Spalinówka wykorzystuje około 30% paliwa na napęd. Powiedzmy 3l z 10. Jeśli opory bardzo mocno wzrosną, to zużyje 4,5l paliwa na napęd, a pozostałe straty już wiele nie wzrosną.
Nie tak. Masz efektywność silnika i przeniesienia napędu. Spalenie 1l benzyny to ~10kWh (co swoją drogą pokazuje, jak bardzo efektywne energetycznie są EV - jakoś nie wyobrażam sobie passata spalającego 1.5 - 2l/100km).
Załóżmy, że zużycie samochodu, to 10l/100km. Realnie, przy sprawności 30% napęd zużyje 30kWh, a pozostałe 70kWh zostanie rozproszone przez chłodnicę.

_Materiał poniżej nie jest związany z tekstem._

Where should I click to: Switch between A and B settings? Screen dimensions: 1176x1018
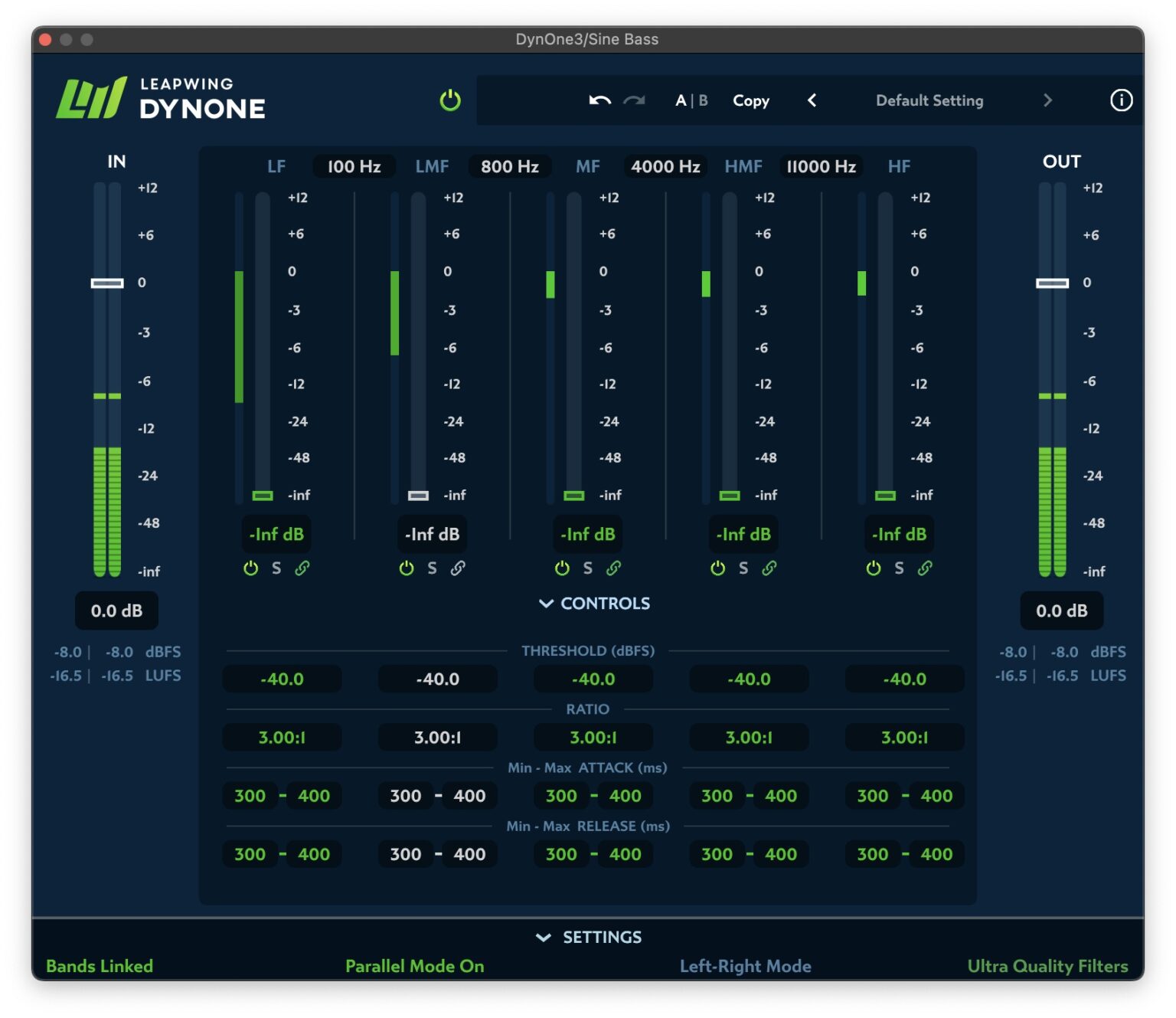tap(690, 100)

Ten wynik mogą zmienić 2 główne czynniki:
- opory jazdy
- sprawność silnika
Opory jazdy akurat dobrze znamy i wiemy, że jak jedziemy pod wiatr, albo po zalanych wodą koleinach, to odpowiednio wzrastają nam opory aerodynamiczne/toczenia i rośnie zużycie energii.
Jeżeli w ICE wzrośnie 2 krotnie (dla łatwego liczenia), to na przejechanie tych 100km, zostanie zużyte 60 kWh, a w powietrze pójdzie 140 kWh (z małym zastrzeżeniem o którym później). Samochód zużyje 20l benzyny, ale efektywność napędu pozostanie bez zmian - po prostu trzeba więcej energii na przezwyciężenie oporów wynikających z jazdy.
Osobną rzeczą jest efektywność napędu. Silnik spalinowy, nie ma stałej, danej przez Boga efektywności. Zależy ona od wielu czynników, np. prędkości obrotowej (im wyższe obroty, tym gorsza efektywność) i co zimą bardziej interesujące temperatury silnika. Przez pierwsze kilka kilometrów, silnik jest zimny, jest w nim zimny i gęsty olej, a poprawna praca wymaga bogatszej mieszanki (w gaźnikowych nazywanej ssaniem, teraz po prostu sterownik wtrysku daje trochę dłuższy strzał paliwa). Bogatsza mieszanka nie spala się w 100%, więc efektywność spada, gęsty olej, zaciśnięte panewki itd. dają większe opory. Zamiast efektywności 30%, mamy przez kilka kilometrów efektywność spada do 20% (przykład), czyli żeby dostarczyć te 30 kWh/100km, potrzeba spalić nie 10l, tylko 15l *10 kWh *0,2 = 30kWh.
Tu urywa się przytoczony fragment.